Jade plants need a lot of sun. However, they should be protected from harsh direct sunlight, as it can scorch the leaves, especially of young plants. On the flip side, too little light can cause weak, leggy growth that leads the plant to topple over. So aim for at least six hours of bright, indirect sunlight per day. As far as where to place a jade plant in your home, a south-facing window is ideal. West-facing windows also should provide enough light.2
When choosing a potting mix for your jade plant, a succulent-specific blend is your best bet. Ideally, the soil should have a neutral to slightly acidic pH level, and it should drain well to prevent excessive moisture from accumulating and leading to fungal growth. If you end up using an all-purpose potting mix instead, add some perlite to help with drainage. Additionally, you can house your jade plant in a terracotta or clay vessel to help wick extra moisture from the soil.
During the spring and summer, jade plants should be watered often so that their soil is moist but not wet. (Just make sure their drainage is immaculate.) Reduce your watering to once monthly in the winter.

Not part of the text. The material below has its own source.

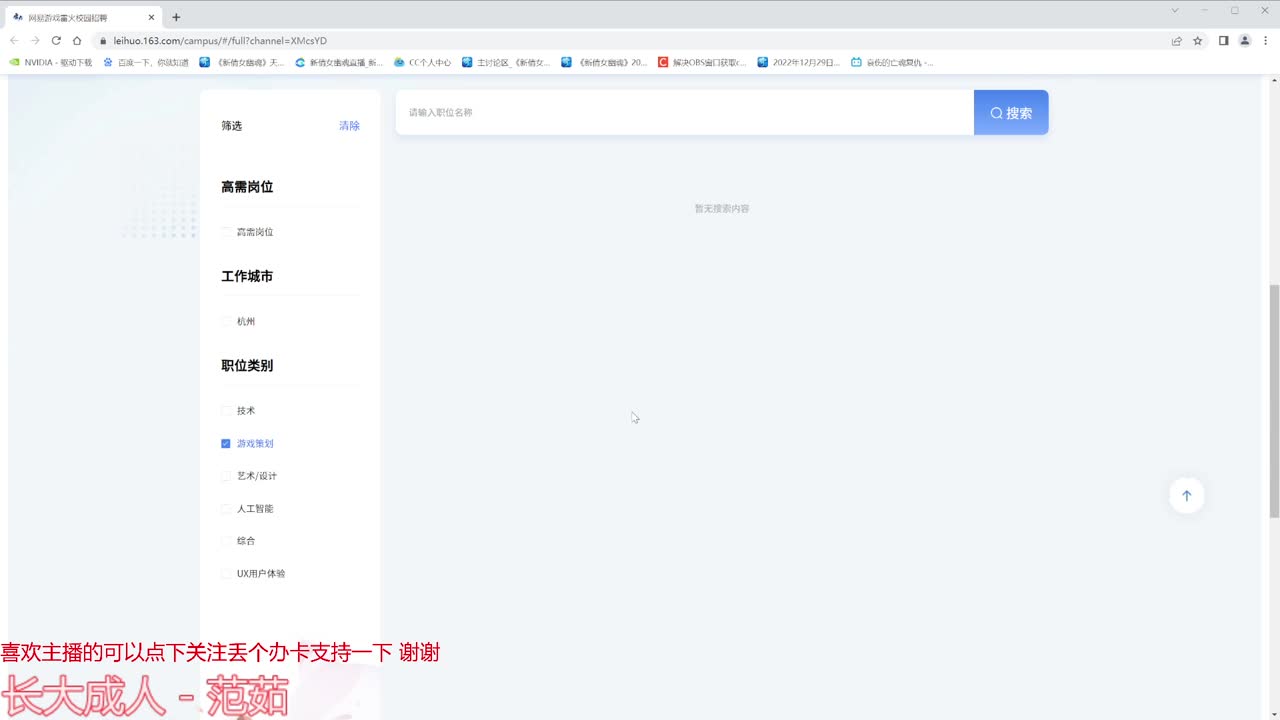Click the share page icon in the address bar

Also, if you water from beneath by letting the plant sit in a saucer of water, pour off any excess water after a few minutes. Never let a jade plant sit in water.
Temperature and Humidity
Jade plants prefer average household temperatures ranging from 65 to 75 degrees Fahrenheit. At night and in the winter, jade plants can handle a cooler environment, down to 55 degrees Fahrenheit, though they should never be kept in temperatures below 50 degrees Fahrenheit for any prolonged period of time.
Many people underfeed their succulents during their growing season. For the most successful jade plant, feed it with a controlled-release fertilizer at the beginning of the season or weekly with a weak liquid solution. Use a balanced 20-20-20 fertilizer at one-quarter strength on mature plants and a fertilizer with less nitrogen on young plants.